Creatine
Creatine, or creatine monohydrate, is a supplement that increases your phosphocreatine levels, providing extra energy for muscular contractions. More than 90 percent of your bodies creatine levels are stored in your skeletal muscle, but even small muscles such as those that make your pupils contract use the same energy pathway to function. While creatine is not essential, as your body produces approximately 2 g a day, supplementation with creatine monohydrate can produce noticeable effects.
Creatine Supplementation
Creatine supplementation increases short-term muscular endurance. Your bodies ability to quickly replenish energy reserves can help you grind out an extra repetition or two on heavy sets in the gym or speed up your recovery when running wind sprints. A 2010 study published in the "Journal of the International Society of Sports Nutrition" showed that nine weeks of creatine supplementation improved muscle strength, growth and power output. While creatine supplementation does not increase aerobic capacity, it can increase power output in high-intensity interval training, according to a 2009 study published in the "Journal of Strength and Conditioning Research."
Diabetes and Creatine
One of the most common concerns with creatine is the effect on your kidneys, as your kidneys act to filter waste products. Creatine is filtered normally, and creatine supplementation produces no additional difficultly, even in those suffering from type II diabetes, according to a 2011 study in the "European Journal of Applied Physiology." Even though creatine supplementation does not work to control diabetes in any way, creatine supplementation can slightly improve glycemic control in those with type II diabetes, according to a 2011 study in "Medicine and Science in Sports and Exercise."
What to Avoid
Not all creatine products are created equal.
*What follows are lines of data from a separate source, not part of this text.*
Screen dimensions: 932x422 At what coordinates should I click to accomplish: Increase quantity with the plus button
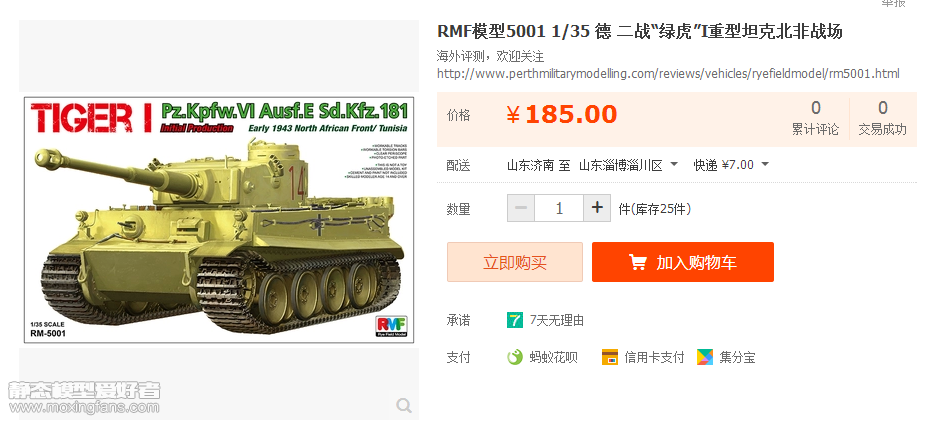point(597,208)
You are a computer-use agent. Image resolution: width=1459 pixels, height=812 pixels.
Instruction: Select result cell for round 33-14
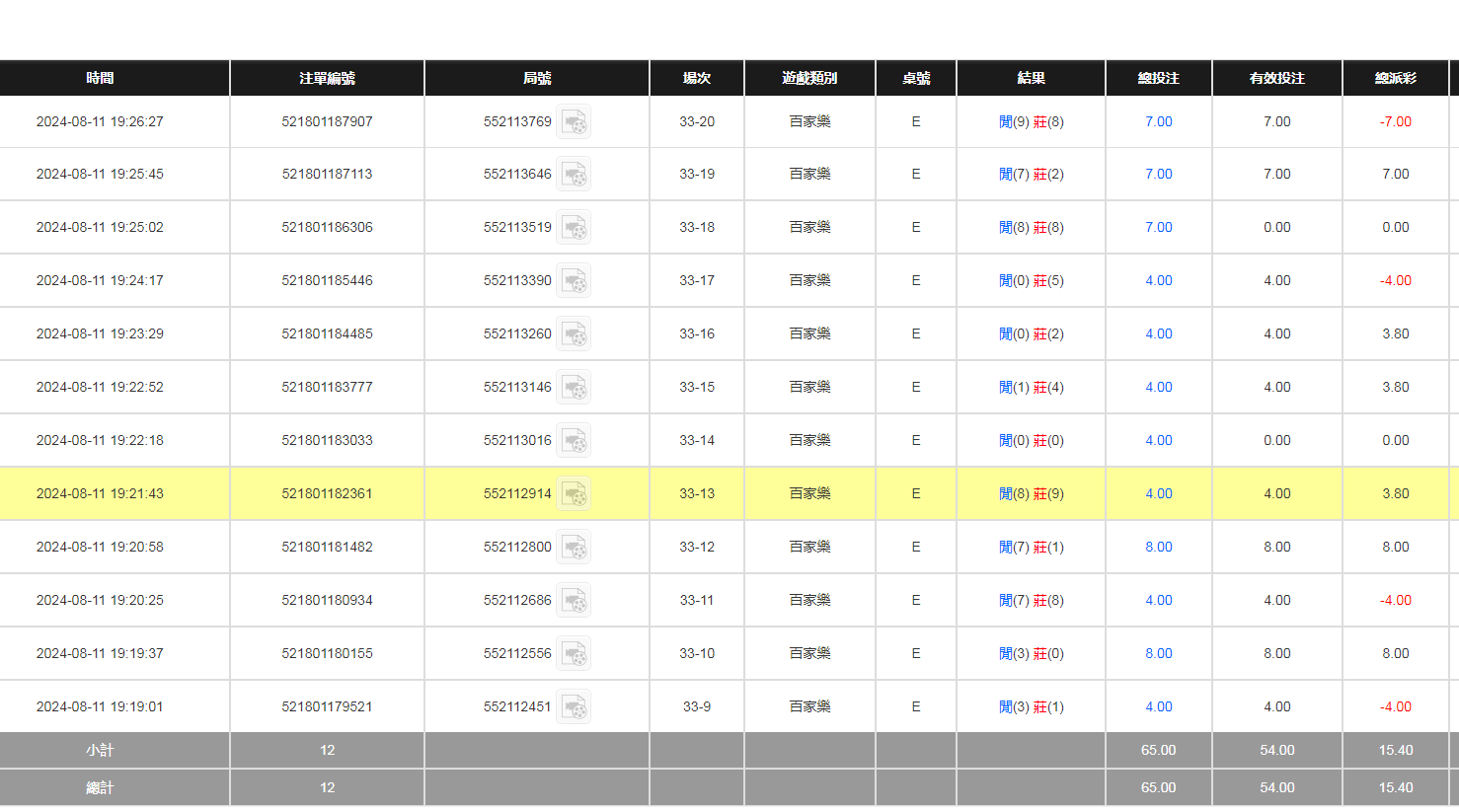point(1031,440)
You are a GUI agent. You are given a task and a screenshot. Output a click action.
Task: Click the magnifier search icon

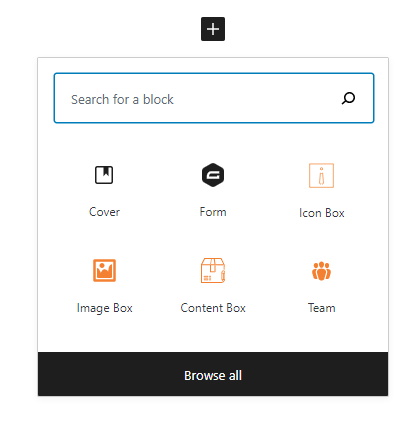pyautogui.click(x=348, y=98)
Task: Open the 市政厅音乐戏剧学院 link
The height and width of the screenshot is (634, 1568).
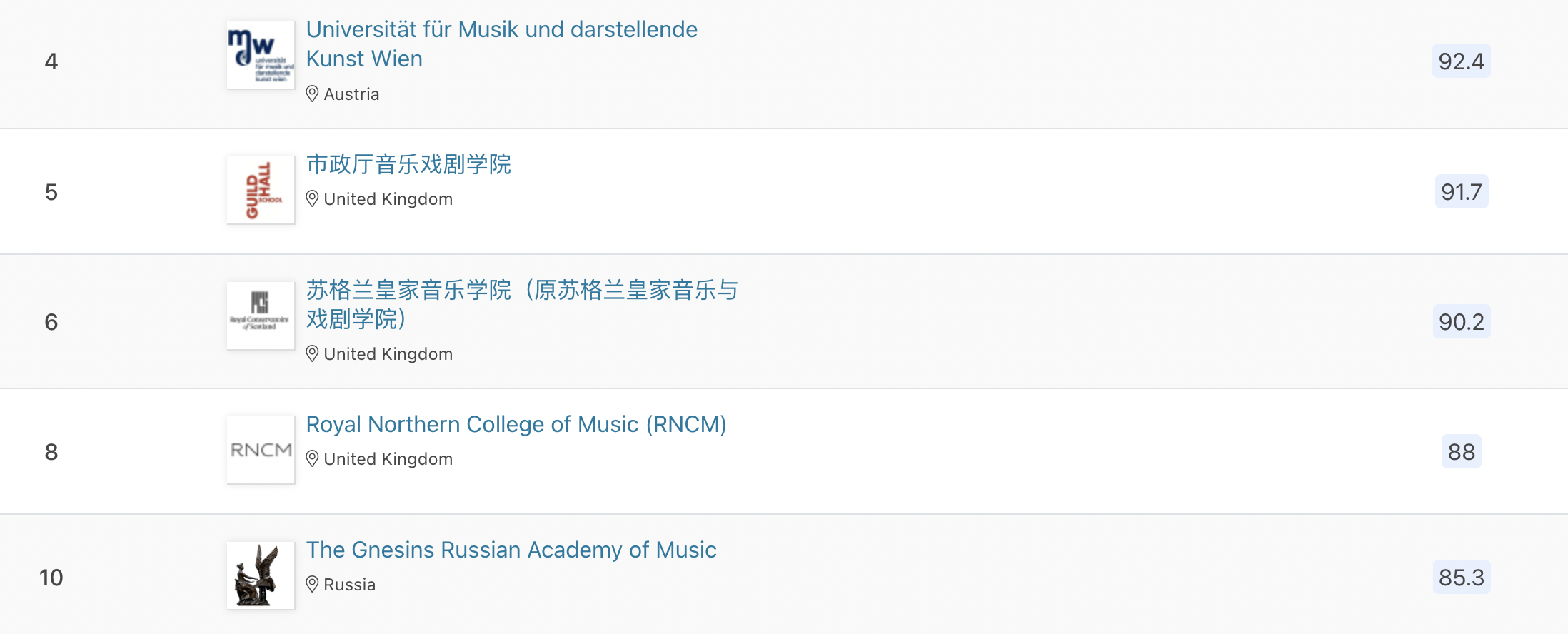Action: click(408, 164)
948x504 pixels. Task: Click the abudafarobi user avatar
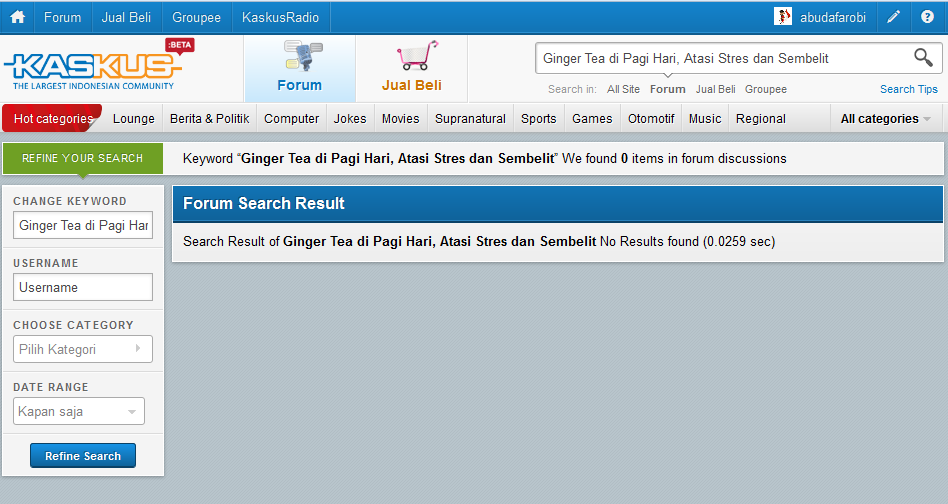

Some promise an insulin spike, aimed at increasing your post-workout response and boosting your uptake of creatine monohydrate. This is done with a large amount of simple sugar. This is the last thing you need, as you have enough trouble regulating your blood sugar levels without 75 g of dextrose. Other creatine products contain creatine ethyl ester instead of creatine monohydrate, and the ethyl ester version is worthless. In a 2009 study published in the "Journal of the International Society of Sports Nutrition," creatine ethyl ester was shown to produce no measurable effect.